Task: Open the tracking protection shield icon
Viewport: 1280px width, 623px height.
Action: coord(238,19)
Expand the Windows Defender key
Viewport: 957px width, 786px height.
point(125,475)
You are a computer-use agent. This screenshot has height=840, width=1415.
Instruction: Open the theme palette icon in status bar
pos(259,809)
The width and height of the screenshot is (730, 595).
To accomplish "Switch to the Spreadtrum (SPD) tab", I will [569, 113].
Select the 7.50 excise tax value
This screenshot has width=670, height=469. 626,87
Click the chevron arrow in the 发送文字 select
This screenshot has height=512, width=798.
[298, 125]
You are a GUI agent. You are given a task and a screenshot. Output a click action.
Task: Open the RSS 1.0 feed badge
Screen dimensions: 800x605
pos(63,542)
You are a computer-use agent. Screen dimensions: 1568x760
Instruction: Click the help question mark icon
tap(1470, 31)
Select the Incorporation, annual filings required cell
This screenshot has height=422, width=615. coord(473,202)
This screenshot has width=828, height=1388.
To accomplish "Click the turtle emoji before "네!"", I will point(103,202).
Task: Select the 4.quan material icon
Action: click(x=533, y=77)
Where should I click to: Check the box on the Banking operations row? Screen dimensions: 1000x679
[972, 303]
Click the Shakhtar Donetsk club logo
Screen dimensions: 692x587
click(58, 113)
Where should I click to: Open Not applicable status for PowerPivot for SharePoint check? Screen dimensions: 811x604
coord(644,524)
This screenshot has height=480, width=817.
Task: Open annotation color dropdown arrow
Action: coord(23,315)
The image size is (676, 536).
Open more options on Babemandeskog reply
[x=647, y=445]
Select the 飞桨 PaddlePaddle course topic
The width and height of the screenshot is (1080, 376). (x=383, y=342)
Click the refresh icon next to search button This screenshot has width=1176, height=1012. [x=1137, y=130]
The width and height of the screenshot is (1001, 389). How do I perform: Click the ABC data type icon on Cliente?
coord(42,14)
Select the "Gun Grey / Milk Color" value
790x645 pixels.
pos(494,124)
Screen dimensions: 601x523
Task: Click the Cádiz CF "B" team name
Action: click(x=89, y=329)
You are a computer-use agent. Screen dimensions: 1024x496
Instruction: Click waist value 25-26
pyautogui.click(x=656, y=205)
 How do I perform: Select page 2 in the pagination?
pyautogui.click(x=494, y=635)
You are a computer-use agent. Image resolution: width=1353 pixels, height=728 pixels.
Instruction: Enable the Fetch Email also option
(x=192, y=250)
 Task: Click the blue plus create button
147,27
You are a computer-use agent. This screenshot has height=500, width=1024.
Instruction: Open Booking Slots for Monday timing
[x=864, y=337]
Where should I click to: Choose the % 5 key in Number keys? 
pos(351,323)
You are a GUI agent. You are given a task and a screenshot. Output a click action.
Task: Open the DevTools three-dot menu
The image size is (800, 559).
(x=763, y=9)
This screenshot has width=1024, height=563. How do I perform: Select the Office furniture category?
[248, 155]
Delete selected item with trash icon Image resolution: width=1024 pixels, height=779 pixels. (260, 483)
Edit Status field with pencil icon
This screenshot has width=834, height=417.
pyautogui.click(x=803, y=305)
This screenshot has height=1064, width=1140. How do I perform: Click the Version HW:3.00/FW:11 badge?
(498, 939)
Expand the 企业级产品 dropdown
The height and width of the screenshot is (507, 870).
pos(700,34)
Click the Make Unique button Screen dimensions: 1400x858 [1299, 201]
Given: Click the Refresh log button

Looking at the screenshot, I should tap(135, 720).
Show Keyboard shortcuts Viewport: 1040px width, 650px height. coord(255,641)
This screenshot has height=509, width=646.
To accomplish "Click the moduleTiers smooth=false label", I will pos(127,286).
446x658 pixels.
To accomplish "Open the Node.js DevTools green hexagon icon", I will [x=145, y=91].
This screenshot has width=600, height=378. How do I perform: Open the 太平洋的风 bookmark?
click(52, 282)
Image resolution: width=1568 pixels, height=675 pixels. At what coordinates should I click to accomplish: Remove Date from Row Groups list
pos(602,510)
========
Your objective
Convert every line of the rows above into a JSON list of strings, one string per line, leaving out blank lines.

Complete response
[
  "Task: Open the tracking protection shield icon",
  "Viewport: 1280px width, 623px height.",
  "Action: coord(238,19)",
  "Expand the Windows Defender key",
  "Viewport: 957px width, 786px height.",
  "point(125,475)",
  "You are a computer-use agent. This screenshot has height=840, width=1415.",
  "Instruction: Open the theme palette icon in status bar",
  "pos(259,809)",
  "The width and height of the screenshot is (730, 595).",
  "To accomplish \"Switch to the Spreadtrum (SPD) tab\", I will [569, 113].",
  "Select the 7.50 excise tax value",
  "This screenshot has width=670, height=469. 626,87",
  "Click the chevron arrow in the 发送文字 select",
  "This screenshot has height=512, width=798.",
  "[298, 125]",
  "You are a GUI agent. You are given a task and a screenshot. Output a click action.",
  "Task: Open the RSS 1.0 feed badge",
  "Screen dimensions: 800x605",
  "pos(63,542)",
  "You are a computer-use agent. Screen dimensions: 1568x760",
  "Instruction: Click the help question mark icon",
  "tap(1470, 31)",
  "Select the Incorporation, annual filings required cell",
  "This screenshot has height=422, width=615. coord(473,202)",
  "This screenshot has width=828, height=1388.",
  "To accomplish \"Click the turtle emoji before \"네!\"\", I will point(103,202).",
  "Task: Select the 4.quan material icon",
  "Action: click(x=533, y=77)",
  "Where should I click to: Check the box on the Banking operations row? Screen dimensions: 1000x679",
  "[972, 303]",
  "Click the Shakhtar Donetsk club logo",
  "Screen dimensions: 692x587",
  "click(58, 113)",
  "Where should I click to: Open Not applicable status for PowerPivot for SharePoint check? Screen dimensions: 811x604",
  "coord(644,524)",
  "This screenshot has height=480, width=817.",
  "Task: Open annotation color dropdown arrow",
  "Action: coord(23,315)",
  "The image size is (676, 536).",
  "Open more options on Babemandeskog reply",
  "[x=647, y=445]",
  "Select the 飞桨 PaddlePaddle course topic",
  "The width and height of the screenshot is (1080, 376). (x=383, y=342)",
  "Click the refresh icon next to search button This screenshot has width=1176, height=1012. [x=1137, y=130]",
  "The width and height of the screenshot is (1001, 389). How do I perform: Click the ABC data type icon on Cliente?",
  "coord(42,14)",
  "Select the \"Gun Grey / Milk Color\" value",
  "790x645 pixels.",
  "pos(494,124)",
  "Screen dimensions: 601x523",
  "Task: Click the Cádiz CF \"B\" team name",
  "Action: click(x=89, y=329)",
  "You are a computer-use agent. Screen dimensions: 1024x496",
  "Instruction: Click waist value 25-26",
  "pyautogui.click(x=656, y=205)",
  " How do I perform: Select page 2 in the pagination?",
  "pyautogui.click(x=494, y=635)",
  "You are a computer-use agent. Image resolution: width=1353 pixels, height=728 pixels.",
  "Instruction: Enable the Fetch Email also option",
  "(x=192, y=250)",
  " Task: Click the blue plus create button",
  "147,27",
  "You are a computer-use agent. This screenshot has height=500, width=1024.",
  "Instruction: Open Booking Slots for Monday timing",
  "[x=864, y=337]",
  "Where should I click to: Choose the % 5 key in Number keys? ",
  "pos(351,323)",
  "You are a GUI agent. You are given a task and a screenshot. Output a click action.",
  "Task: Open the DevTools three-dot menu",
  "The image size is (800, 559).",
  "(x=763, y=9)",
  "This screenshot has width=1024, height=563. How do I perform: Select the Office furniture category?",
  "[248, 155]",
  "Delete selected item with trash icon Image resolution: width=1024 pixels, height=779 pixels. (260, 483)",
  "Edit Status field with pencil icon",
  "This screenshot has width=834, height=417.",
  "pyautogui.click(x=803, y=305)",
  "This screenshot has height=1064, width=1140. How do I perform: Click the Version HW:3.00/FW:11 badge?",
  "(498, 939)",
  "Expand the 企业级产品 dropdown",
  "The height and width of the screenshot is (507, 870).",
  "pos(700,34)",
  "Click the Make Unique button Screen dimensions: 1400x858 [1299, 201]",
  "Given: Click the Refresh log button",
  "Looking at the screenshot, I should tap(135, 720).",
  "Show Keyboard shortcuts Viewport: 1040px width, 650px height. coord(255,641)",
  "This screenshot has height=509, width=646.",
  "To accomplish \"Click the moduleTiers smooth=false label\", I will pos(127,286).",
  "446x658 pixels.",
  "To accomplish \"Open the Node.js DevTools green hexagon icon\", I will [x=145, y=91].",
  "This screenshot has width=600, height=378. How do I perform: Open the 太平洋的风 bookmark?",
  "click(52, 282)",
  "Image resolution: width=1568 pixels, height=675 pixels. At what coordinates should I click to accomplish: Remove Date from Row Groups list",
  "pos(602,510)"
]